— Problem to solve —
Copy out the line containing "Instruction: Select the" and each line after it, through the last one in the material, exactly as written.

— Data under study —
= Beginning of Section =
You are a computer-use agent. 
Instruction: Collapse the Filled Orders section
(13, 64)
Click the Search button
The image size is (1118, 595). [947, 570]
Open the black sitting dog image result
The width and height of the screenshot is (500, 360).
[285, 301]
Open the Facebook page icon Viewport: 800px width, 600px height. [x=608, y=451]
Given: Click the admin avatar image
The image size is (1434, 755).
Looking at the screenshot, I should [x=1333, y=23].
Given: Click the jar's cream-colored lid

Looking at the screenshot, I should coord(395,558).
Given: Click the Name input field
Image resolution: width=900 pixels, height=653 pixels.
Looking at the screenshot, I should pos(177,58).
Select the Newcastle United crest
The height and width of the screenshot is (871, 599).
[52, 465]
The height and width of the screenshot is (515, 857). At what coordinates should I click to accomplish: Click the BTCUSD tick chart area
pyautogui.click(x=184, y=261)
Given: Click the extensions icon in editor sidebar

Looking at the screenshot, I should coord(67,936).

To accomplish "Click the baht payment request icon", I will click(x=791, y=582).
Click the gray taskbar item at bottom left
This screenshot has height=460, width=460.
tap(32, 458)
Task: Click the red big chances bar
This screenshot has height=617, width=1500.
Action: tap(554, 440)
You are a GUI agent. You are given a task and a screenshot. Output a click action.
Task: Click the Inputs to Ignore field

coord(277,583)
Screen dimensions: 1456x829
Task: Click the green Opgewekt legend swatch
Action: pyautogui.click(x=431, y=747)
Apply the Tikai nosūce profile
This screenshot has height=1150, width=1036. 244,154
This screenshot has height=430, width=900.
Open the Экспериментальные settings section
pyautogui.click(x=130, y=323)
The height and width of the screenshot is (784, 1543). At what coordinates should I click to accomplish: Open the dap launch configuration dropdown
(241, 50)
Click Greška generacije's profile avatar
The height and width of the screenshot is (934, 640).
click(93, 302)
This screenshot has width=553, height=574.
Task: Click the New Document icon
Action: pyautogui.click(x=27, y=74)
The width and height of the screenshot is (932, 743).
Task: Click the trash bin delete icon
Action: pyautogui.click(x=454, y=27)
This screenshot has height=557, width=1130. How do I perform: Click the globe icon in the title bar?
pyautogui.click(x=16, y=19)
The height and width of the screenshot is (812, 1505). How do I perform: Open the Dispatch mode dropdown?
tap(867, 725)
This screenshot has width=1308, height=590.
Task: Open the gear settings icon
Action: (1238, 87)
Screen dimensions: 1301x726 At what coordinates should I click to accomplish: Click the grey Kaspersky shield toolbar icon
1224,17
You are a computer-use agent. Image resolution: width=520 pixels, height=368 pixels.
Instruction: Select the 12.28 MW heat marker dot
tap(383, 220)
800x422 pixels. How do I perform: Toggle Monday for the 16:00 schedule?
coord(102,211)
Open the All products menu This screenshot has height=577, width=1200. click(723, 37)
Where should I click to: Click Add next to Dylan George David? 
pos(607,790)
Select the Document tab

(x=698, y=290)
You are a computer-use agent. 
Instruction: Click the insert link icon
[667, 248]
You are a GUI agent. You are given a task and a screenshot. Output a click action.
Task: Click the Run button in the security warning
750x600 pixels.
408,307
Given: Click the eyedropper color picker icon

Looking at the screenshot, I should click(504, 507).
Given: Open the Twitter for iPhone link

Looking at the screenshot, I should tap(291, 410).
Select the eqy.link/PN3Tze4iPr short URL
= End of Section =
— Written response —
Instruction: Select the 12.28 MW heat marker dot
tap(383, 220)
800x422 pixels. How do I perform: Toggle Monday for the 16:00 schedule?
coord(102,211)
Open the All products menu This screenshot has height=577, width=1200. click(723, 37)
Where should I click to: Click Add next to Dylan George David? 
pos(607,790)
Select the Document tab

(x=698, y=290)
You are a computer-use agent. 
Instruction: Click the insert link icon
[667, 248]
You are a GUI agent. You are given a task and a screenshot. Output a click action.
Task: Click the Run button in the security warning
750x600 pixels.
408,307
Given: Click the eyedropper color picker icon

Looking at the screenshot, I should click(504, 507).
Given: Open the Twitter for iPhone link

Looking at the screenshot, I should tap(291, 410).
Select the eqy.link/PN3Tze4iPr short URL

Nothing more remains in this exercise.